Pop Art in German Cities, Part 4: despite the diversity of it voices, Pop Art remains an intermezzo in Munich.

"POP" headlines a 1964 issue of the German magazine "Das Kunstwerk" and reports at length on young art from Great Britain and the United States. Works by Robert Rauschenberg, Jasper Johns, Jim Dine, and Claes Oldenburg are presented that same year at the Venice Biennale--Rauschenberg even receives an award--and the third Documenta in Kassel also exhibits works by Rauschenberg, Johns, and Allen Jones. Some critics fear American colonization. Some artists embrace Pop enthusiastically.

Even in Munich, albeit somewhat later. Groups had been forming since the late 1950s around the Academy of Visual Arts. The sculptor Lothar Fischer and the painter Heimrad Prem, for example, belong to SPUR (trace), and both of them participate in the third Documenta. In 1965, SPUR merges with WIR (we) to form GEFLECHT (mesh)--the name is intended to describe the connection between art and life that is so essential in Pop Art. Over the course of the next three years, an individual interpretation of Pop Art develops in a close exchange.

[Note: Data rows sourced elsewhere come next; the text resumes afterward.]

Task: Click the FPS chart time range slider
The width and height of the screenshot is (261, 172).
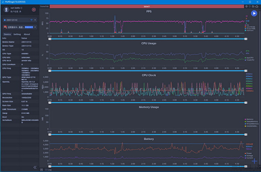Action: 147,39
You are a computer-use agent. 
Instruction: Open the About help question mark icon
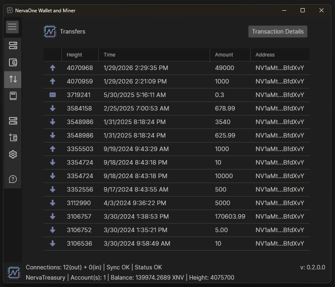click(x=13, y=179)
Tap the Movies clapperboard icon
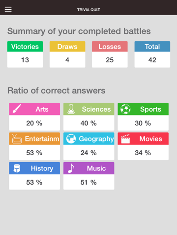The width and height of the screenshot is (177, 235). (x=125, y=139)
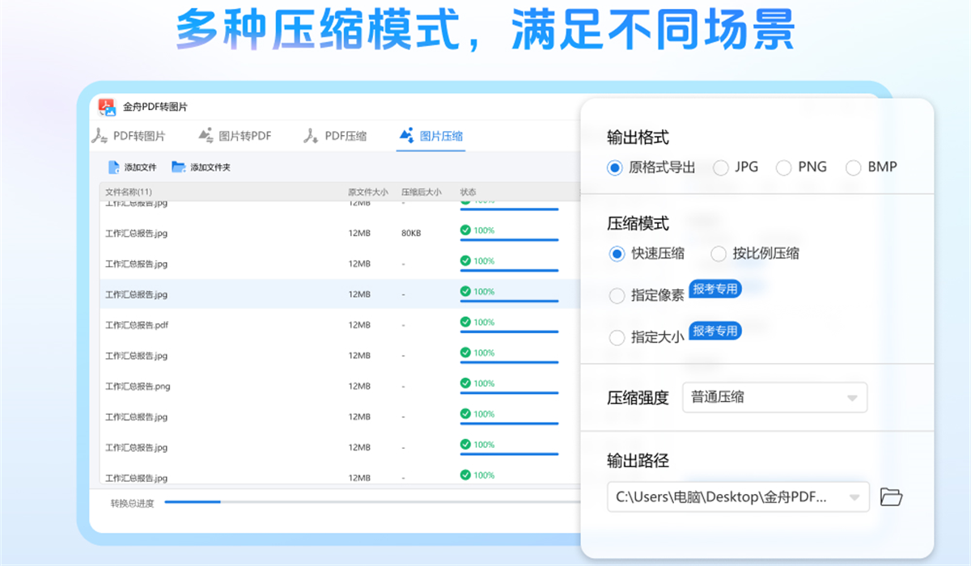Expand the 压缩强度 普通压缩 dropdown
Viewport: 971px width, 566px height.
[x=774, y=398]
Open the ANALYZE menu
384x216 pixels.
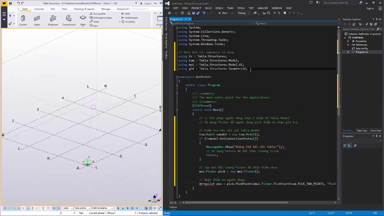point(263,8)
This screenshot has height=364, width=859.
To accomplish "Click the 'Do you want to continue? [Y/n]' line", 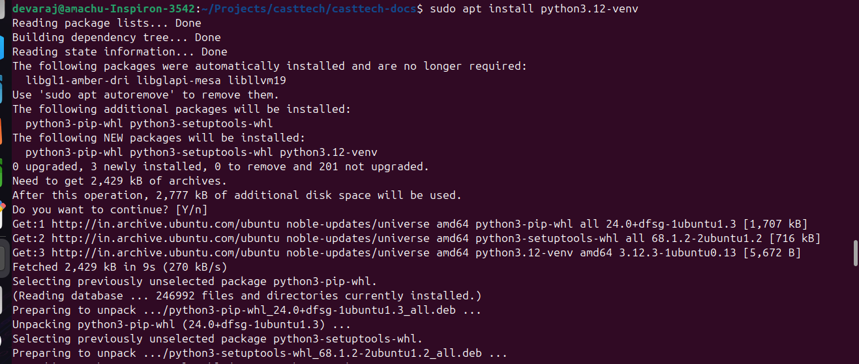I will tap(110, 209).
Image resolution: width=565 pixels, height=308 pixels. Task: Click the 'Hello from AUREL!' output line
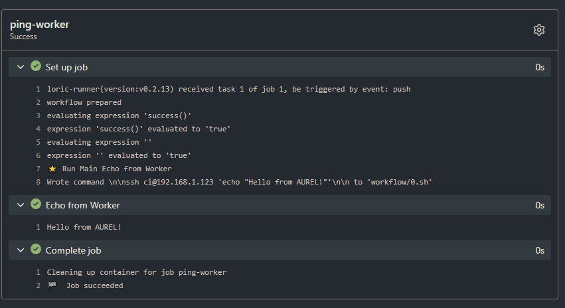84,227
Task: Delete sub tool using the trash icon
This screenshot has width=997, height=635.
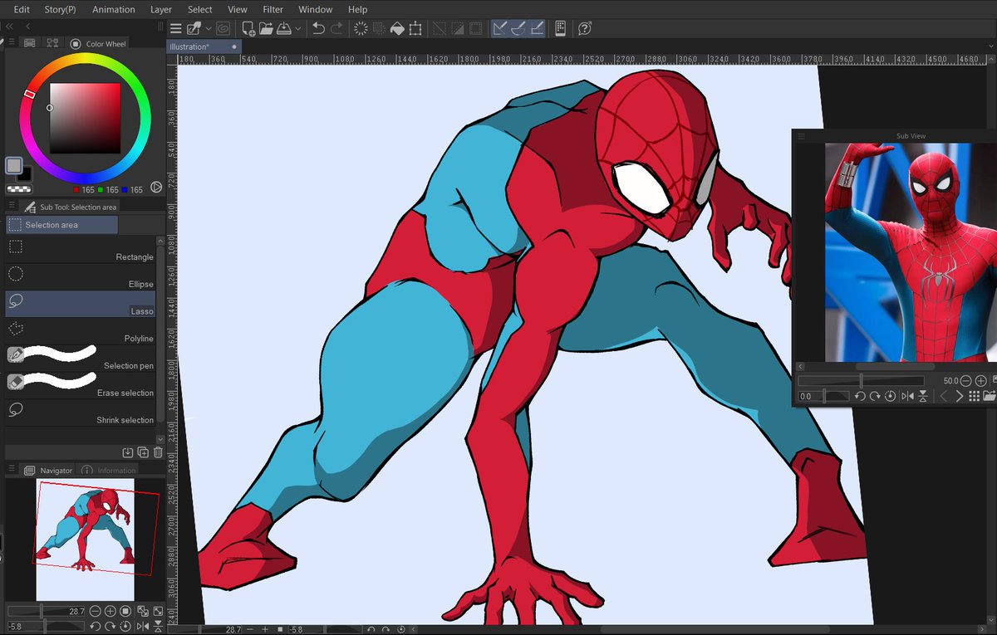Action: [x=158, y=452]
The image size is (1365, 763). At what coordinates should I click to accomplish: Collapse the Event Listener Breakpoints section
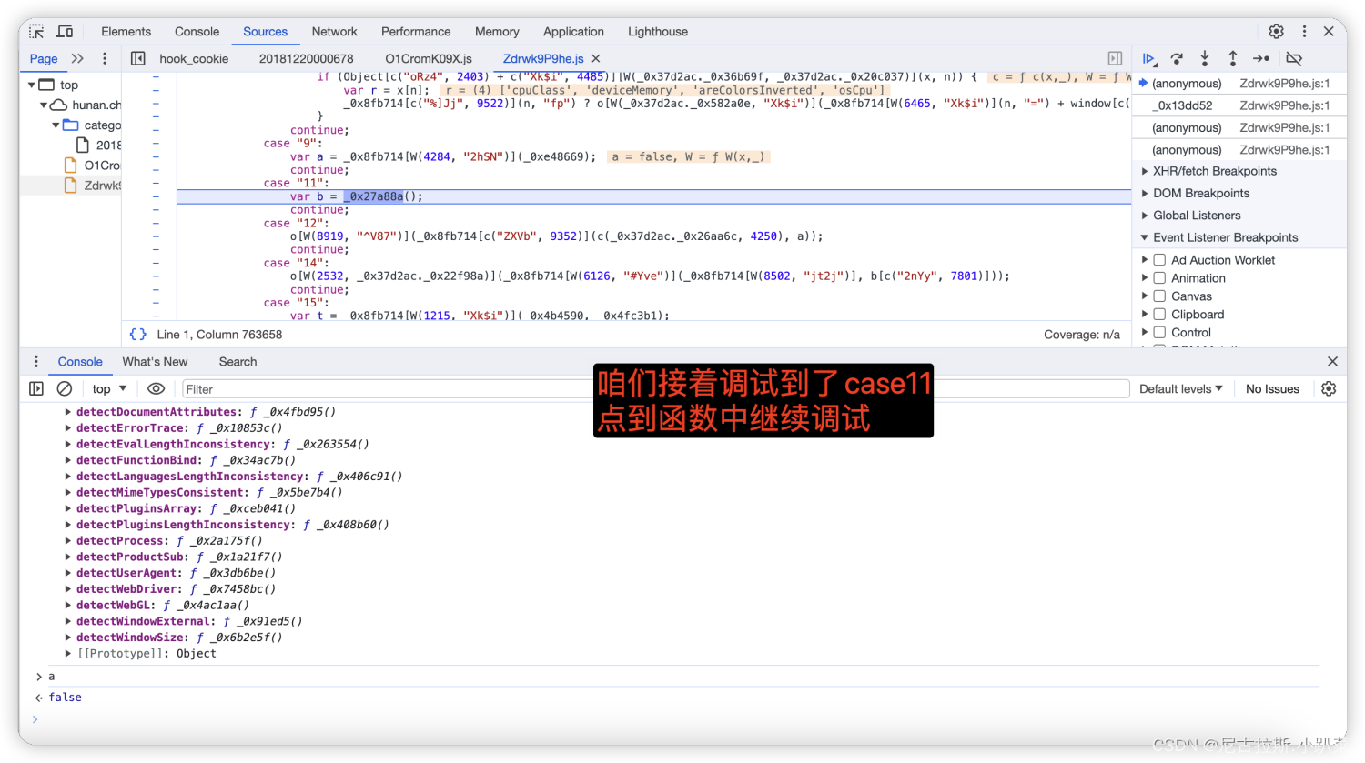coord(1145,237)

Challenging the genius cult, which is inherent in painting and sculpture, is one of the most important principles of Pop. The artists in the GEFLECHT group--these include Hans Matthäus Bachmayer, Reinhold Heller, Florian Köhler, Heino Naujoks, Helmut Rieger, Helmut Sturm, and HP Zimmer--create works in a collective, for example their "anti-objects," three-dimensional works that are not quite objects, not quite paintings, but hybrids between sculpture and painting. In most of the abstract works, curved elements rendered in materials such as paper, sheet metal, or wire encounter jazzy colors. Even an "anti-object" manifesto is written.

Not all of the group's members identify themselves with the developments, and so it is precisely the prominent personalities Fischer and Prem who leave GEFLECHT early on. The group ultimately disbands completely in 1968, the year of student protests and the increasing politicization of German Pop Art. The artists had already carried on fierce sociopolitical discussions in the years prior to that. After the group disbanded, Sturm and Bachmeyer concentrate exclusively on the 1968 protests: art merges with life.

Ludi Armbruster Is the Only Woman to Take a Stand against the Male Perspective

Pop Art strikes out in its own path on the Munich scene. Numerous artists develop their own approach to material, such as Prem in his "Padded Paintings," figurative works that have the appearance of reliefs due to the padded elements. Michael Langer turns to film; Uwe Lausen creates striking figurative paintings and later dedicates himself to music. Besides their anti-objects, the GEFLECHT artists also devote themselves to the collage and graphic art.

The Pop language used by Munich-based artists sometimes strongly resembles that used by their American counterparts. Everyday objects become artistic motifs. In 1968, for instance, Lothar Fischer produces the clay sculpture "Large Tube": an oversized toothpaste tube leaning against a low pedestal and oozing a yellow-and-white-striped mass. As early as 1965, Helmut Sturm creates a colorful collage in which he combines elements found in fashion photographs with painted figures that are reduced to items of clothing. A male figure is wearing a shirt bearing the letters "US."

It is primarily Fischer and Prem who are visibly influenced by the American Pop artists Claes Oldenburg and Tom Wesselmann in that they continuously work with the figure, especially the female figure. They take up celebrity portraits and once in a while depict half-clothed women's bodies in the bathtub. Their works are on display in 1967 at the Galerie van de Loo in Munich. The year before, works by Wesselmann, Andy Warhol, Dine, and others were presented at the show "11 Pop Artists" at the Galerie Friedrich & Dahlem, likewise in the Bavarian capital. Ludi Armbruster is the only woman to take a stand against the male perspective; her female bodies are markedly unerotic. Despite the diversity of it voices, Pop Art remains an intermezzo in Munich, and some of the artists clearly distance themselves from it. Several years later, Fischer would refer to the works he produced back then as "a mistake."